Task details:
Below are the records; repeat them in full, exactly.

Materials provided:
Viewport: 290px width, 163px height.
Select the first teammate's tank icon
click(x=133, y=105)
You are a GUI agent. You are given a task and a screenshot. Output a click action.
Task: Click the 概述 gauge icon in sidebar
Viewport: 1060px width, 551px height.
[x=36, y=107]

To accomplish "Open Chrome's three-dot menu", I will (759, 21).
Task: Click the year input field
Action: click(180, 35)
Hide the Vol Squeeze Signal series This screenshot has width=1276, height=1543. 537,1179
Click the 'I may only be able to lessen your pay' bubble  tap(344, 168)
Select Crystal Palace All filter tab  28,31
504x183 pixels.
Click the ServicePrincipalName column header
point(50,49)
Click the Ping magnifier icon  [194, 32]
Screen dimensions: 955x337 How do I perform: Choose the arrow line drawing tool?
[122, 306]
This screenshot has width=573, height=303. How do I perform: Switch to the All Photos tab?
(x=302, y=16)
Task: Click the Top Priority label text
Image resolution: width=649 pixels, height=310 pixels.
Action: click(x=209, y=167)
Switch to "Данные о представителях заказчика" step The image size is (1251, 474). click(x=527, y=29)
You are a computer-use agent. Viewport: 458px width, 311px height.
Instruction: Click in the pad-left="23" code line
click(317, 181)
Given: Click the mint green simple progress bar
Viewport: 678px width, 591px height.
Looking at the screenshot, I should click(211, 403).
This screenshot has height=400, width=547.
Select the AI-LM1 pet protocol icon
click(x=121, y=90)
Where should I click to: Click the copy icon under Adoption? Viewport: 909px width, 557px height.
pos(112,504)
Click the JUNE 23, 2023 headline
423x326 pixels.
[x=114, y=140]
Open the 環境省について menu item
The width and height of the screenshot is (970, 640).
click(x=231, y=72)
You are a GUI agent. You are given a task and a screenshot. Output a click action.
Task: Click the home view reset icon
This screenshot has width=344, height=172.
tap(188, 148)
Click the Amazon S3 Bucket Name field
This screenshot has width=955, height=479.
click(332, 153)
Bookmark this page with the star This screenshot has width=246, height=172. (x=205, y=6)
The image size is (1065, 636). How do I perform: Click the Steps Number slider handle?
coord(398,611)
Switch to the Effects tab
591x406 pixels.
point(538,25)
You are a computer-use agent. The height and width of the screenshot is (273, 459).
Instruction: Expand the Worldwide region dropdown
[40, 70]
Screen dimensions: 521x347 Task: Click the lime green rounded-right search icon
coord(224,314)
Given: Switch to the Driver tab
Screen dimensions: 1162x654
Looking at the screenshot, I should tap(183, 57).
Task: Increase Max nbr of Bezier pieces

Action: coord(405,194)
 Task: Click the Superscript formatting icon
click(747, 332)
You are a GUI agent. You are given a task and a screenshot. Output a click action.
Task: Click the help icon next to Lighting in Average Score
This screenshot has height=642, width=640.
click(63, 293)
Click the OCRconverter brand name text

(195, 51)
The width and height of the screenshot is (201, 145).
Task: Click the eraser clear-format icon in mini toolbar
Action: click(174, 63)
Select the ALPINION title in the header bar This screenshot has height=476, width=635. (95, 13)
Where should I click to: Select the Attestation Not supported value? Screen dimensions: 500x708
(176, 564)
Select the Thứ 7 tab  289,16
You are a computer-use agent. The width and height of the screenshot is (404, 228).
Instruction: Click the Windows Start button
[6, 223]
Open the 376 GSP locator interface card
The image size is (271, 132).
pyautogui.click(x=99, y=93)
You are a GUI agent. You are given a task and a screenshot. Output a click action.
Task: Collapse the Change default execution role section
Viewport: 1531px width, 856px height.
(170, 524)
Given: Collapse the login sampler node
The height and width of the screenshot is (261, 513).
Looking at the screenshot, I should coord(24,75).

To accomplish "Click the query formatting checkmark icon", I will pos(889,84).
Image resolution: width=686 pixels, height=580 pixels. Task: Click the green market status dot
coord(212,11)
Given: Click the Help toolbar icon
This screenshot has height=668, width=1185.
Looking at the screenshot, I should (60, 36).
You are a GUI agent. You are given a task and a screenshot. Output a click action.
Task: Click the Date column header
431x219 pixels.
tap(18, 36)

Completed task:
Viewport: 290px width, 163px height.
Select the first teammate's tank icon
click(x=133, y=105)
You are a GUI agent. You are given a task and a screenshot. Output a click action.
Task: Click the 概述 gauge icon in sidebar
Viewport: 1060px width, 551px height.
[x=36, y=107]

To accomplish "Open Chrome's three-dot menu", I will (759, 21).
Task: Click the year input field
Action: click(180, 35)
Hide the Vol Squeeze Signal series This screenshot has width=1276, height=1543. 537,1179
Click the 'I may only be able to lessen your pay' bubble  tap(344, 168)
Select Crystal Palace All filter tab  28,31
504x183 pixels.
Click the ServicePrincipalName column header
point(50,49)
Click the Ping magnifier icon  [194, 32]
Screen dimensions: 955x337 How do I perform: Choose the arrow line drawing tool?
[122, 306]
This screenshot has width=573, height=303. How do I perform: Switch to the All Photos tab?
(x=302, y=16)
Task: Click the Top Priority label text
Image resolution: width=649 pixels, height=310 pixels.
Action: click(x=209, y=167)
Switch to "Данные о представителях заказчика" step The image size is (1251, 474). click(x=527, y=29)
You are a computer-use agent. Viewport: 458px width, 311px height.
Instruction: Click in the pad-left="23" code line
click(317, 181)
Given: Click the mint green simple progress bar
Viewport: 678px width, 591px height.
Looking at the screenshot, I should click(211, 403).
This screenshot has height=400, width=547.
Select the AI-LM1 pet protocol icon
click(x=121, y=90)
Where should I click to: Click the copy icon under Adoption? Viewport: 909px width, 557px height.
pos(112,504)
Click the JUNE 23, 2023 headline
423x326 pixels.
[x=114, y=140]
Open the 環境省について menu item
The width and height of the screenshot is (970, 640).
click(x=231, y=72)
You are a GUI agent. You are given a task and a screenshot. Output a click action.
Task: Click the home view reset icon
This screenshot has width=344, height=172.
tap(188, 148)
Click the Amazon S3 Bucket Name field
This screenshot has width=955, height=479.
click(332, 153)
Bookmark this page with the star This screenshot has width=246, height=172. (x=205, y=6)
The image size is (1065, 636). How do I perform: Click the Steps Number slider handle?
coord(398,611)
Switch to the Effects tab
591x406 pixels.
point(538,25)
You are a computer-use agent. The height and width of the screenshot is (273, 459).
Instruction: Expand the Worldwide region dropdown
[40, 70]
Screen dimensions: 521x347 Task: Click the lime green rounded-right search icon
coord(224,314)
Given: Switch to the Driver tab
Screen dimensions: 1162x654
Looking at the screenshot, I should tap(183, 57).
Task: Increase Max nbr of Bezier pieces

Action: coord(405,194)
 Task: Click the Superscript formatting icon
click(747, 332)
You are a GUI agent. You are given a task and a screenshot. Output a click action.
Task: Click the help icon next to Lighting in Average Score
This screenshot has height=642, width=640.
click(63, 293)
Click the OCRconverter brand name text

(195, 51)
The width and height of the screenshot is (201, 145).
Task: Click the eraser clear-format icon in mini toolbar
Action: click(174, 63)
Select the ALPINION title in the header bar This screenshot has height=476, width=635. (95, 13)
Where should I click to: Select the Attestation Not supported value? Screen dimensions: 500x708
(176, 564)
Select the Thứ 7 tab  289,16
You are a computer-use agent. The width and height of the screenshot is (404, 228).
Instruction: Click the Windows Start button
[6, 223]
Open the 376 GSP locator interface card
The image size is (271, 132).
pyautogui.click(x=99, y=93)
You are a GUI agent. You are given a task and a screenshot. Output a click action.
Task: Collapse the Change default execution role section
Viewport: 1531px width, 856px height.
(170, 524)
Given: Collapse the login sampler node
The height and width of the screenshot is (261, 513).
Looking at the screenshot, I should coord(24,75).

To accomplish "Click the query formatting checkmark icon", I will pos(889,84).
Image resolution: width=686 pixels, height=580 pixels. Task: Click the green market status dot
coord(212,11)
Given: Click the Help toolbar icon
This screenshot has height=668, width=1185.
Looking at the screenshot, I should (60, 36).
You are a GUI agent. You are given a task and a screenshot. Output a click action.
Task: Click the Date column header
431x219 pixels.
tap(18, 36)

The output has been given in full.